*ASSIGNED TASK*. Transcribe the text on Islamic brands word for word, starting at "Makers of toiletries" and ending at "Her Modesty Magazine.".

*TEXT BLOCK*.
——

Makers of toiletries such as Unilever and L’Oreal have introduced campaigns to gain the loyalty of that fast-growing group in the developing world, middle class Muslim women. And when it comes to buying high fashion Muslim women have never been behind in looking to the West. Significantly, an increasing number of Islamic brands are also targeting Muslim women. They include Safi, a Malaysian brand of cosmetics and hygiene care, Ahiida.com, a brand of swimwear for Muslim women (popularly known as the ‘Burqini’) and fashion magazine Her Modesty Magazine.
However Islamic brands face several challenges. Perhaps the biggest concerns Halal products. This is actually a double difficulty. Firstly, Halal evokes a very narrow and often narrow image in Western minds. In fact, Halal has far broader and more positive implications to do with pure and healthy living. The little noted overlap between Western concerns about the environment, sustainability and organic products and the core beliefs of Islam is increasingly relevant here. Islam not only advocates trade only of what is clean and wholesome but teaches that property is a sacred trust, that everything belongs to God, and that Man is only His temporary khalîfah (‘steward’) on earth.

——

*DATA EXCERPTS*.
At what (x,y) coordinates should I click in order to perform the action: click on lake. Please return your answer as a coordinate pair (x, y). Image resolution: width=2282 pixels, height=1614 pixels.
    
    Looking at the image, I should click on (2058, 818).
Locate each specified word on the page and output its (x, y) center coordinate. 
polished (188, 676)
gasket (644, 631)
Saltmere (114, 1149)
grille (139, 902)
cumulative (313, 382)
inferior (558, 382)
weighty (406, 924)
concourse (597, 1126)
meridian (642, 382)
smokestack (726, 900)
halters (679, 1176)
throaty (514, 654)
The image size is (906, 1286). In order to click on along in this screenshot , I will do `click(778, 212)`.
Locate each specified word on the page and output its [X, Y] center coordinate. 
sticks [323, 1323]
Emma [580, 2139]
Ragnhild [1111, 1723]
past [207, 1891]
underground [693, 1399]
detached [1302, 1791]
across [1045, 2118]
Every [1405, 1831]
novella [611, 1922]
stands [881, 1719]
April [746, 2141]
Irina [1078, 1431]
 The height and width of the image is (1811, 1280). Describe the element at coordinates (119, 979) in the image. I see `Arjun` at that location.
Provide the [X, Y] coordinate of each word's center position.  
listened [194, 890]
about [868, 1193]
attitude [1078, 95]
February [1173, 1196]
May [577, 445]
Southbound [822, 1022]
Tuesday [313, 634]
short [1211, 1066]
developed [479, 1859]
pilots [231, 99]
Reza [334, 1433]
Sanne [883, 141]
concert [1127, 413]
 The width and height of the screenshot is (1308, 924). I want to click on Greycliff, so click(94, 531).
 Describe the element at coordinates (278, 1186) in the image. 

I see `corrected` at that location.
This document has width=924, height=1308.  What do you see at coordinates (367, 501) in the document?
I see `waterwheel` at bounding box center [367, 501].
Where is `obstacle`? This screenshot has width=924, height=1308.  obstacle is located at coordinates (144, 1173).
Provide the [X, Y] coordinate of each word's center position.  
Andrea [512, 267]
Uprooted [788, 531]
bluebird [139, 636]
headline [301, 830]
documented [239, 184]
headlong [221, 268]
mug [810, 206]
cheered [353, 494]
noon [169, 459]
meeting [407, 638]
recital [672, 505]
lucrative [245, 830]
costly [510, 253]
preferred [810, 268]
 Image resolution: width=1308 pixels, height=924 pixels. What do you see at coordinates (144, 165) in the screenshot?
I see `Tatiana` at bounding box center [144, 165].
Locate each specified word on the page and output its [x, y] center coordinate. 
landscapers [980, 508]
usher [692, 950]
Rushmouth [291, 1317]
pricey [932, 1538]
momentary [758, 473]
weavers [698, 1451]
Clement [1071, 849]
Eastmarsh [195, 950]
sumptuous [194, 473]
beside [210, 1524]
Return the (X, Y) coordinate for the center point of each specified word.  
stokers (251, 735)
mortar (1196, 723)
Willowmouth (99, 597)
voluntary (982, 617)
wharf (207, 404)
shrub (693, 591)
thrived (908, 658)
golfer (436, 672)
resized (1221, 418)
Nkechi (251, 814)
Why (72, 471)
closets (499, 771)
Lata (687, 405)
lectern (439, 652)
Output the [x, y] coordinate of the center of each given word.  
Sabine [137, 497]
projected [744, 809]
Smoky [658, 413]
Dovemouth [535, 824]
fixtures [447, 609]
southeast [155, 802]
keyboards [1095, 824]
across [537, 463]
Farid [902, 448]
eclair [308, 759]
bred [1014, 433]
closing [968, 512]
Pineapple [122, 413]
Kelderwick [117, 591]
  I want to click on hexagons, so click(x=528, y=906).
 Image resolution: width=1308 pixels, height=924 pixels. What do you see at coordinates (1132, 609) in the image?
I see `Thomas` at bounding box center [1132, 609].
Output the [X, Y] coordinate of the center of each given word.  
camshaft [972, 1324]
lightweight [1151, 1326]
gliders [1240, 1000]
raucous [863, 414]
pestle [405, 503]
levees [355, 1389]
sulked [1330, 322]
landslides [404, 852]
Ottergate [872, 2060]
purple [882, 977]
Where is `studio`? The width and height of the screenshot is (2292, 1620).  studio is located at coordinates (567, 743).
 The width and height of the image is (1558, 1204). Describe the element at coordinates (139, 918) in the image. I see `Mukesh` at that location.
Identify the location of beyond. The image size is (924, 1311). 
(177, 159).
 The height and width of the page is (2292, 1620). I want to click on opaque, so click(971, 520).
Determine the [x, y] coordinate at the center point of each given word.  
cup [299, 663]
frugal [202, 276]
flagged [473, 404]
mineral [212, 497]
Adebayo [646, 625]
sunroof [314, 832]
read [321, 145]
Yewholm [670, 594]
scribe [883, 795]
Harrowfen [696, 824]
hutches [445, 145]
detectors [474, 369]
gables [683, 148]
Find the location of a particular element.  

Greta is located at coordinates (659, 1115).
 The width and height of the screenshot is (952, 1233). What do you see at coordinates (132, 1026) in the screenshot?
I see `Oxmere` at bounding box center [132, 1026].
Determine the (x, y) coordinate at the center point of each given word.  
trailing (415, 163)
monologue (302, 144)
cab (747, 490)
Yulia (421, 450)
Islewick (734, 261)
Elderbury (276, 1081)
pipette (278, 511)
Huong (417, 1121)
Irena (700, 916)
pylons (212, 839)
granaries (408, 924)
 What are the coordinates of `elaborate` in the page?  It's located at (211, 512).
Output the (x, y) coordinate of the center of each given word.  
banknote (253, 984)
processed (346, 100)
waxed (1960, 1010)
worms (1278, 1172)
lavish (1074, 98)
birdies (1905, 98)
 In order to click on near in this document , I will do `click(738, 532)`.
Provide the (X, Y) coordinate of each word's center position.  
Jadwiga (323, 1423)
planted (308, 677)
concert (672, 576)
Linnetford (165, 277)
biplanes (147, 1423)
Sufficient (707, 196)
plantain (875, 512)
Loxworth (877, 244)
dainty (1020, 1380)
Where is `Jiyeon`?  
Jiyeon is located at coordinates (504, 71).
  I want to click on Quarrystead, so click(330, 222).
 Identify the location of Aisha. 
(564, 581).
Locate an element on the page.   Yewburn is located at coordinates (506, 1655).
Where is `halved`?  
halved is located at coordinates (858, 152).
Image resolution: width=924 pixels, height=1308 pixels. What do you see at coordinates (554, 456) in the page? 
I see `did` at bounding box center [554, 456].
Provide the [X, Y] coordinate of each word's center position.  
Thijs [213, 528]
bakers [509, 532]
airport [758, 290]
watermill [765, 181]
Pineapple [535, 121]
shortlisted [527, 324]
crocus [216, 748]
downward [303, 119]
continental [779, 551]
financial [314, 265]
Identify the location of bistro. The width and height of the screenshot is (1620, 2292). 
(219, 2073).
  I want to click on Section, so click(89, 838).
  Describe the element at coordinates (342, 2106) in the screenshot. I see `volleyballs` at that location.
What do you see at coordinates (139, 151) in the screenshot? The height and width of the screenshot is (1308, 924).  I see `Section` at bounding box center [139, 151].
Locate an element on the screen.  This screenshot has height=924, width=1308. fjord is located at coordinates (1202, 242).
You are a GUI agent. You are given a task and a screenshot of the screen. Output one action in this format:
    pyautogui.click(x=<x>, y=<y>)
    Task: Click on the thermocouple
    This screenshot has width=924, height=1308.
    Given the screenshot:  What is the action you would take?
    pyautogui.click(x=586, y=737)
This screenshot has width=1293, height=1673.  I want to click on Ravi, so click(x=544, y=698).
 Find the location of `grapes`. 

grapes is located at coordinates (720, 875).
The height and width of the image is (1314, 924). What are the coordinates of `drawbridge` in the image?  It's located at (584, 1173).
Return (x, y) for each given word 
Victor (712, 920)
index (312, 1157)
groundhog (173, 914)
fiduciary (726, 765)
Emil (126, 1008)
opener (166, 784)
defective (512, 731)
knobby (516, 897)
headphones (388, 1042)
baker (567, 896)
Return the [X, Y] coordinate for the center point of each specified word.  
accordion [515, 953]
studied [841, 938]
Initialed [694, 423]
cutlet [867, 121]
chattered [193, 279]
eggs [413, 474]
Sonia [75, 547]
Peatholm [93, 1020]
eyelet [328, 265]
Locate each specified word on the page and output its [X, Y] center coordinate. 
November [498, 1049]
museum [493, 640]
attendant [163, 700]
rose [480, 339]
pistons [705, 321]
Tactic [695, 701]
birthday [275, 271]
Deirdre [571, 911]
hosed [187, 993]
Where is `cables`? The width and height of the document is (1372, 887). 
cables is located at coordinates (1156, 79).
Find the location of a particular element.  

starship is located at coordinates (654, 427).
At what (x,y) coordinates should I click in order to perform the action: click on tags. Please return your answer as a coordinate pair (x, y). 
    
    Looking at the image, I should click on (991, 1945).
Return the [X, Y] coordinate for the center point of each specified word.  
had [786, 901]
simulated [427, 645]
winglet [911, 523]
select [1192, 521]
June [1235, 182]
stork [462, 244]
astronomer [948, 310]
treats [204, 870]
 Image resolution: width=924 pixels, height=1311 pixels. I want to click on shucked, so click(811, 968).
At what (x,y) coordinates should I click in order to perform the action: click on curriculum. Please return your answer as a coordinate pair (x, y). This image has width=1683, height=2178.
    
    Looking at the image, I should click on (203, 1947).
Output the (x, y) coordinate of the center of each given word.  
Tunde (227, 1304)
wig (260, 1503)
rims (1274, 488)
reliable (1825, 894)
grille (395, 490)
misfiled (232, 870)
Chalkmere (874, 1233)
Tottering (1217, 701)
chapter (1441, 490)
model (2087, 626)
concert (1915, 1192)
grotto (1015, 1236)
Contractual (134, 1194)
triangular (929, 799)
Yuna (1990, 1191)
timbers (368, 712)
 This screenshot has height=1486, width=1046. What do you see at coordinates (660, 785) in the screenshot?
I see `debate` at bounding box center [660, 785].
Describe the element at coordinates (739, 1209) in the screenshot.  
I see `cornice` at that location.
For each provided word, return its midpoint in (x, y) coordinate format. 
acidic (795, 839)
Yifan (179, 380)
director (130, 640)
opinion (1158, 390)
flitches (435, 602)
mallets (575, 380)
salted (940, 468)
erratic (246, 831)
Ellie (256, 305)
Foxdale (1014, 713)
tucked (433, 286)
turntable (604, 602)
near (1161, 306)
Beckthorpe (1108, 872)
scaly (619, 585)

——

*EXERCISE RESPONSE*.
Makers of toiletries such as Unilever and L’Oreal have introduced campaigns to gain the loyalty of that fast-growing group in the developing world, middle class Muslim women. And when it comes to buying high fashion Muslim women have never been behind in looking to the West. Significantly, an increasing number of Islamic brands are also targeting Muslim women. They include Safi, a Malaysian brand of cosmetics and hygiene care, Ahiida.com, a brand of swimwear for Muslim women (popularly known as the ‘Burqini’) and fashion magazine Her Modesty Magazine.